The Great Depression

Lesson Summary:

A lesson on the impact of World War I and other factors on the Great Depression. The reading is accompanied by true/false questions.

Objectives:

To introduce students to the factors behind the Great Depression of the 1930s.

Subject Area:

U.S. History: Great Depression
U.S. History: Stock Market Crash of 1929
U.S. History: Roaring Twenties
U.S. History: New Deal
World History: World War I

Lesson Excerpt:

Historians mark the beginning of the Great Depression that occurred in the 1930s in the United States, Europe and the rest of the world when the United States stock market crashed on October 29, 1929. However, economies don’t suddenly collapse without longstanding precipitating factors.

The Impact of World War I

The United States was one of the world powers that participated in World War I, a major military conflict that was fought on the European continent from 1914 until 1918. The aggressors in World War I were called the Central Powers; these were the German Empire, the Ottoman Empire, the Kingdom of Bulgaria, and the Austro-Hungarian Empire.
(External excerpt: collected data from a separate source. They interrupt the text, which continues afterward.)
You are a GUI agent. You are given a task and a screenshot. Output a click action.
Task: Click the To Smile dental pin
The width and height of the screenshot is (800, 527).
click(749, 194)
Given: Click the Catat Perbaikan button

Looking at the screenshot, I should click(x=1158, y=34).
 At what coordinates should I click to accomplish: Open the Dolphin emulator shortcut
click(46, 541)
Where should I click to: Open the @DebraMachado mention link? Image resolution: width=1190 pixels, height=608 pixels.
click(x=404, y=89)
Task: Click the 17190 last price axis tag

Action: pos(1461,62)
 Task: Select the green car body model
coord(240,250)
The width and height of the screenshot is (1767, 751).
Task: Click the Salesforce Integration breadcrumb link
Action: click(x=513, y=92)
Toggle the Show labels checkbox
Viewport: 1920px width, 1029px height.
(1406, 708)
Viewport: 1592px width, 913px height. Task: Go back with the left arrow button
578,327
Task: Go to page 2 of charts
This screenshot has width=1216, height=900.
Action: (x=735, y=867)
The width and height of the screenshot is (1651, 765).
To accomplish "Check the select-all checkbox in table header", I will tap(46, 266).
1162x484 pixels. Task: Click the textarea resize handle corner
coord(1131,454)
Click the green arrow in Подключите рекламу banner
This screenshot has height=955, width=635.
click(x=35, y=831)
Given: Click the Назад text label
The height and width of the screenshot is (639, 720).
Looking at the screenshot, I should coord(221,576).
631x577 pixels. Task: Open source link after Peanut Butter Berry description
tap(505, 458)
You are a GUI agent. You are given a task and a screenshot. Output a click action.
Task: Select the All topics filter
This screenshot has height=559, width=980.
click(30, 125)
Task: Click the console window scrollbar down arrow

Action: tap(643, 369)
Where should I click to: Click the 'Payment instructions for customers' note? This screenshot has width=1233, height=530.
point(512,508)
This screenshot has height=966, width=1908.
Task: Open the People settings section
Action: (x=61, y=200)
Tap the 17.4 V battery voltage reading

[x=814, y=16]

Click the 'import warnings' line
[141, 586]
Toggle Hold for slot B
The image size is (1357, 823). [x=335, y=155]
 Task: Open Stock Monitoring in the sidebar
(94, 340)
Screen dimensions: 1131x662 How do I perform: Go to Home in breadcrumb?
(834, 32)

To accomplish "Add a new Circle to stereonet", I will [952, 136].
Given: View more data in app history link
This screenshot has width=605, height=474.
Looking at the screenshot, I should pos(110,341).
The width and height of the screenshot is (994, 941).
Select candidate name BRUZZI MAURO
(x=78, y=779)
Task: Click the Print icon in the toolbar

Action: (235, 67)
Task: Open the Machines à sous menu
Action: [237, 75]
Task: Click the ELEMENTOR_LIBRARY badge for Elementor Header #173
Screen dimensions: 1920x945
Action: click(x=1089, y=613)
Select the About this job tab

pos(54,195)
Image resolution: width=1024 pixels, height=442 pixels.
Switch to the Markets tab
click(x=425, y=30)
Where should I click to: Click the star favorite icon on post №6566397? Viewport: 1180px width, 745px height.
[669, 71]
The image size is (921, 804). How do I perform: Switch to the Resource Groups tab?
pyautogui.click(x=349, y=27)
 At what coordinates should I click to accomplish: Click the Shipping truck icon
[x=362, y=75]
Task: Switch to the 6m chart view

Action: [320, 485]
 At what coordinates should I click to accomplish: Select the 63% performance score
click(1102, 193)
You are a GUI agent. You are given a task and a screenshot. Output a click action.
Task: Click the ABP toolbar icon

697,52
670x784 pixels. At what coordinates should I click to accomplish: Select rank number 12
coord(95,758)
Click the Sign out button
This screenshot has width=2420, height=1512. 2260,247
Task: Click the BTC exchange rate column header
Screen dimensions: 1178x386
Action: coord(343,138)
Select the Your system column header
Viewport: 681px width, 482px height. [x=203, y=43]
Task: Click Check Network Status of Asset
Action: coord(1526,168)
If these names are unfamiliar it is because the map of Europe changed during the Twentieth Century as a result of World War I and World War II. Opposing the Central Powers in World War I were the Allies, which included the Entente Powers: United Kingdom, France, and the Russian Empire. Other European countries joined with the Entente Powers against the Central Powers, creating conflict throughout Europe. The United States declared war on Germany on April 6, 1917 as a separate conflict and did not formally join the Allies.